### Assigned task
In the entries that follow, find the line containing "Click the green next"; from there, copy every line exactly through the line containing "You are a computer-use agent. This".

*** Opening of Records for the exercise ***

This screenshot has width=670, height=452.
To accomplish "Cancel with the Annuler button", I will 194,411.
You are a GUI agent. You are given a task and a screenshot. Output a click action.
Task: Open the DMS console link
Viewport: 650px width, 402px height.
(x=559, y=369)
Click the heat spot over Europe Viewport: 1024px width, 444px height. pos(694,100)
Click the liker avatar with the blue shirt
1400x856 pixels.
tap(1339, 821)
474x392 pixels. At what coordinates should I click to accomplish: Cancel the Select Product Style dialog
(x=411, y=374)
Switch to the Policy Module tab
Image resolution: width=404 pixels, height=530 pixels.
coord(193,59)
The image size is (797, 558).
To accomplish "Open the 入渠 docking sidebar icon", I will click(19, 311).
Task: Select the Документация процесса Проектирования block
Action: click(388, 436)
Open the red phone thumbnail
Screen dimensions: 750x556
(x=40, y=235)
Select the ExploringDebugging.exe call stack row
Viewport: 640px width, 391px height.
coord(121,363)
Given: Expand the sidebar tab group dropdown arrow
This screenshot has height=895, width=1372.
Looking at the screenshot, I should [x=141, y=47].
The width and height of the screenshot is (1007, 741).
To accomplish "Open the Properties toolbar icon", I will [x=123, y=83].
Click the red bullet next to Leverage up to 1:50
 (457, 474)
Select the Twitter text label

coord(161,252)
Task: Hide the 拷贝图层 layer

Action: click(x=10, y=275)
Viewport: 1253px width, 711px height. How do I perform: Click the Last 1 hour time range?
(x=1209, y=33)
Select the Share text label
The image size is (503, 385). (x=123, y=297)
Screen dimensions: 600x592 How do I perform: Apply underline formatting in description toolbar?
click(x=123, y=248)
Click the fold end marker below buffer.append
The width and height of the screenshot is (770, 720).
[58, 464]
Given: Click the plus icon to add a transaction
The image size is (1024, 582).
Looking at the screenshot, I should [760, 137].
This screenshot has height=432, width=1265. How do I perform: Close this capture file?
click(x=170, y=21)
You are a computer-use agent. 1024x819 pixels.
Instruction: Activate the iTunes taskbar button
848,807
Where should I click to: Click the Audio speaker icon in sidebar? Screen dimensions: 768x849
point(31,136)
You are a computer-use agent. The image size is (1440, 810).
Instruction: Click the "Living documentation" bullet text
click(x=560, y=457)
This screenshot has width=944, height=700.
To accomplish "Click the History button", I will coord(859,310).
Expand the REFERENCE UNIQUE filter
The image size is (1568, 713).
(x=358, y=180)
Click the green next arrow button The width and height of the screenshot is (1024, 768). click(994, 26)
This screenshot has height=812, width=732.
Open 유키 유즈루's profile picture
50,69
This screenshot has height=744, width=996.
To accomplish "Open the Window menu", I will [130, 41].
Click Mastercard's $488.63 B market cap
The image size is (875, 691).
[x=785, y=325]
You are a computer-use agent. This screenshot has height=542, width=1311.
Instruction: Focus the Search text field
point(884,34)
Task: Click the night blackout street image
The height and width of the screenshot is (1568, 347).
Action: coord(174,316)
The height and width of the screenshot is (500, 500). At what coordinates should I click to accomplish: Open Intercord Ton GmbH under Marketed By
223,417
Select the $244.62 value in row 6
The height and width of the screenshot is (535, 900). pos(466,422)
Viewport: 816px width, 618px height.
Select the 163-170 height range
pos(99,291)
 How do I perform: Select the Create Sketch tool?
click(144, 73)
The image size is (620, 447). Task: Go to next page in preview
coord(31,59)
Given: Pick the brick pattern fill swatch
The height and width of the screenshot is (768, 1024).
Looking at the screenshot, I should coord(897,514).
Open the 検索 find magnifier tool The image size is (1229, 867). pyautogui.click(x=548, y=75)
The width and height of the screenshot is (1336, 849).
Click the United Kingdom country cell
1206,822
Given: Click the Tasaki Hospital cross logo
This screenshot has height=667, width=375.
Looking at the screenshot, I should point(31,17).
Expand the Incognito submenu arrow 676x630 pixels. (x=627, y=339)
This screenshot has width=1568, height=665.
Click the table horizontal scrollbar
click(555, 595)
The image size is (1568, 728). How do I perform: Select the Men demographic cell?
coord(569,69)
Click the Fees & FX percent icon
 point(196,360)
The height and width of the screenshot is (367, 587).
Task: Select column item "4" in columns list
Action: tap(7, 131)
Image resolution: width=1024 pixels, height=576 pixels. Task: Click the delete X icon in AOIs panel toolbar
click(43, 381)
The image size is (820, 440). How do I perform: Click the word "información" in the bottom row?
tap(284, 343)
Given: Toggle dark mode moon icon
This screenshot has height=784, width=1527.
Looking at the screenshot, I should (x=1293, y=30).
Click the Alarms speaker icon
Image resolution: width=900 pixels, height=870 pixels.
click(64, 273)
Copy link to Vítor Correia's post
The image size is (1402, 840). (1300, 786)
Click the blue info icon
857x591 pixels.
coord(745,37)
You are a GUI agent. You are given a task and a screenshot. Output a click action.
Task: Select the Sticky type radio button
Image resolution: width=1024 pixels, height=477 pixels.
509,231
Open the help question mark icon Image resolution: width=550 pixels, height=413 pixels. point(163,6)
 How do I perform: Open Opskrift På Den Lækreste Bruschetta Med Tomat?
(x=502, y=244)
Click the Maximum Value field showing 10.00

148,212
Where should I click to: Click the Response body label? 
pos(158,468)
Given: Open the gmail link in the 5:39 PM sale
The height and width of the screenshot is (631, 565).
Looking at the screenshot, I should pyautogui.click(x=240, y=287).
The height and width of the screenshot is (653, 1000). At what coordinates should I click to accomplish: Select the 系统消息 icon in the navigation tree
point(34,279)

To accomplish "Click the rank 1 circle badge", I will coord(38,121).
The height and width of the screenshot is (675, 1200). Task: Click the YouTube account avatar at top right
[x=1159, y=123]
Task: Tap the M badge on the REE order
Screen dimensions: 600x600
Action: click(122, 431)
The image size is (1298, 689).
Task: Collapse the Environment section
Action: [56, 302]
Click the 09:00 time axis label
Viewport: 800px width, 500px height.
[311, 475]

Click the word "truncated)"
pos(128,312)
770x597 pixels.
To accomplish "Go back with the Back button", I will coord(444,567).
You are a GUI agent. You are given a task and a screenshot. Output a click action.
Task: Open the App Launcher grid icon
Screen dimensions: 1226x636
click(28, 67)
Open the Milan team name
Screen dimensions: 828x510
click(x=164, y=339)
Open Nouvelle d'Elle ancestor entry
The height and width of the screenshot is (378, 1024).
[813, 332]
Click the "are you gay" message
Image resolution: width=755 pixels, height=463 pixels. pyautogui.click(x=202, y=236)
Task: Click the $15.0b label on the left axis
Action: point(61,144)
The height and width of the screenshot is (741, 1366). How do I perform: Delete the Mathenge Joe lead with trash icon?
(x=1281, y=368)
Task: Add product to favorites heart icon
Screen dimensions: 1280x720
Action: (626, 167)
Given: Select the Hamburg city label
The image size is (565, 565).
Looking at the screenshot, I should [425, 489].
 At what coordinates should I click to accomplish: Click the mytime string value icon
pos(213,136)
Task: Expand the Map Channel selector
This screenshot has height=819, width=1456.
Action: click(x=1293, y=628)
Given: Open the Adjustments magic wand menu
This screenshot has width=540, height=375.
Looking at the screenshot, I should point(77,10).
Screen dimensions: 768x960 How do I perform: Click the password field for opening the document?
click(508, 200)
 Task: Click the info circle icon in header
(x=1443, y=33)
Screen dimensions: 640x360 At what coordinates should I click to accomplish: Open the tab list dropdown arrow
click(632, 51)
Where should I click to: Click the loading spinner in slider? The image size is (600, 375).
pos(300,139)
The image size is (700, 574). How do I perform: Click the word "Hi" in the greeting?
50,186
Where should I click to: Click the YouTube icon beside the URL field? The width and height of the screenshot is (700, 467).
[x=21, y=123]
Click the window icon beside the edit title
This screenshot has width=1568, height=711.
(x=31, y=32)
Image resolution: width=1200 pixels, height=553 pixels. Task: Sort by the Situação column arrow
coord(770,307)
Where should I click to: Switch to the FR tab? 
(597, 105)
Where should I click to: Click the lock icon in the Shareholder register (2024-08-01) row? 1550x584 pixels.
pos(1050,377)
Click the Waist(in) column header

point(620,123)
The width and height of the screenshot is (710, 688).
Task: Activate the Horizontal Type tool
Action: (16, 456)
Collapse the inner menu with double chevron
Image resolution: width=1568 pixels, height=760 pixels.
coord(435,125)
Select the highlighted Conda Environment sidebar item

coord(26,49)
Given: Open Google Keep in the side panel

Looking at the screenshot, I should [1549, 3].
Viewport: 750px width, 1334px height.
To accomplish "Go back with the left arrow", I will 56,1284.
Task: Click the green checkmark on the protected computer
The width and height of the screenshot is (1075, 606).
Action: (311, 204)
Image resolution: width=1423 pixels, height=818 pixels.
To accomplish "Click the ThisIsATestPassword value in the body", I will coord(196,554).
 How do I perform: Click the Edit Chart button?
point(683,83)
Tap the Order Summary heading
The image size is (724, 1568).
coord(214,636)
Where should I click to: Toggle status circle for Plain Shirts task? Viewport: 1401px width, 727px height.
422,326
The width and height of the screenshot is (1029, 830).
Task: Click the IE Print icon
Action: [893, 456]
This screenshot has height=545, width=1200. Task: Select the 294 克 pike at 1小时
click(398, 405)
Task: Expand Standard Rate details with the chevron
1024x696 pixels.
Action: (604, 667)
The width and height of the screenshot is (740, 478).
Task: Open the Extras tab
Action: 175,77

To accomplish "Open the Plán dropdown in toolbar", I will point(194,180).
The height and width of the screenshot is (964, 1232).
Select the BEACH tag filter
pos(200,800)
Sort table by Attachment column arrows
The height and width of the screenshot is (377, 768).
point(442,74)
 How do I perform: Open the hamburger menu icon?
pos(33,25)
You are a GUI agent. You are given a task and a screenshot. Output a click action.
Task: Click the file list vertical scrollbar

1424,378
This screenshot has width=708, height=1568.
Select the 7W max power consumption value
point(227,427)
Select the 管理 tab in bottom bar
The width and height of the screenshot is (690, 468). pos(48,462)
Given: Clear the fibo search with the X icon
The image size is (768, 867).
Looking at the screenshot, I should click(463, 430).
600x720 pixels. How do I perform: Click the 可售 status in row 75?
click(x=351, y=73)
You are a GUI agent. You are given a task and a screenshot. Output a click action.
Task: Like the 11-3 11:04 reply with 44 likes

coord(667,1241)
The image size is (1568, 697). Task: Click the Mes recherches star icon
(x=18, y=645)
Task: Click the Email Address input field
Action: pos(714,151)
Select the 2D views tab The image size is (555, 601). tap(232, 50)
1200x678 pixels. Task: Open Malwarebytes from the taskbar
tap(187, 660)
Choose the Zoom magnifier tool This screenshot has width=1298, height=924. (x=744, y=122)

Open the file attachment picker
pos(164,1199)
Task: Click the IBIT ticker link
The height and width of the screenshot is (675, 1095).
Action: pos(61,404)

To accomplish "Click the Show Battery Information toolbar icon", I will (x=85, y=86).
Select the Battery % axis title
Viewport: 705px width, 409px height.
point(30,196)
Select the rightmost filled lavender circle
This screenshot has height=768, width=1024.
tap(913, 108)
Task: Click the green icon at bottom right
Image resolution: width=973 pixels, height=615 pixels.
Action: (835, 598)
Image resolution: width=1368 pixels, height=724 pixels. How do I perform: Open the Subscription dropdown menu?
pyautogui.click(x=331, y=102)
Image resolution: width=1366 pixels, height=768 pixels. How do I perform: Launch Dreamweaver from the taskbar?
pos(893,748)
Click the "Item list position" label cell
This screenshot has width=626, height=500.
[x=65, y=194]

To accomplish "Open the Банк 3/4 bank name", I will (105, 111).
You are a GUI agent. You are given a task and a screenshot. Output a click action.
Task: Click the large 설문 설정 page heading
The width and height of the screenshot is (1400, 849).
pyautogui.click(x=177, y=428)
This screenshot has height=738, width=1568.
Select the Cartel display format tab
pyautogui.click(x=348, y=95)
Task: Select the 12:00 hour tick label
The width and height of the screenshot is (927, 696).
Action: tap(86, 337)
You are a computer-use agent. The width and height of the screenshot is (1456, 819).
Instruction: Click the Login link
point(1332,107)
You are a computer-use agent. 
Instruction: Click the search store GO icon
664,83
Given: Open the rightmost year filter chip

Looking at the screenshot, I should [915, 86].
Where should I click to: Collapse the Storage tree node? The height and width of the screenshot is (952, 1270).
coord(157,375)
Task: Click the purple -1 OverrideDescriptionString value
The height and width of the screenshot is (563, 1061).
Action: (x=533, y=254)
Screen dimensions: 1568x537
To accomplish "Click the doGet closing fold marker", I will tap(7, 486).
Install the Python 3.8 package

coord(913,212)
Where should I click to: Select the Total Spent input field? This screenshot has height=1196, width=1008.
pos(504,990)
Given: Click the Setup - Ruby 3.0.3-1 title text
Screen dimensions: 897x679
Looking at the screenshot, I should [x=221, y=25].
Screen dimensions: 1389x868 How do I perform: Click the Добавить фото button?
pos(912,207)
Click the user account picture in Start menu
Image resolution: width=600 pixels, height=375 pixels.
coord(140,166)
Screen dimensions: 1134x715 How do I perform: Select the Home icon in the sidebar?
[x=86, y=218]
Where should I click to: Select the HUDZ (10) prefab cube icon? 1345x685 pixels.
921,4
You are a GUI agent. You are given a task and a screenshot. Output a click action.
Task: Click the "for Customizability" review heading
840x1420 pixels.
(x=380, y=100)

*** Close of Records for the exercise ***

### Solution to the problem
Click the green next arrow button The width and height of the screenshot is (1024, 768). click(994, 26)
This screenshot has height=812, width=732.
Open 유키 유즈루's profile picture
50,69
This screenshot has height=744, width=996.
To accomplish "Open the Window menu", I will [130, 41].
Click Mastercard's $488.63 B market cap
The image size is (875, 691).
[x=785, y=325]
You are a computer-use agent. This screenshot has height=542, width=1311.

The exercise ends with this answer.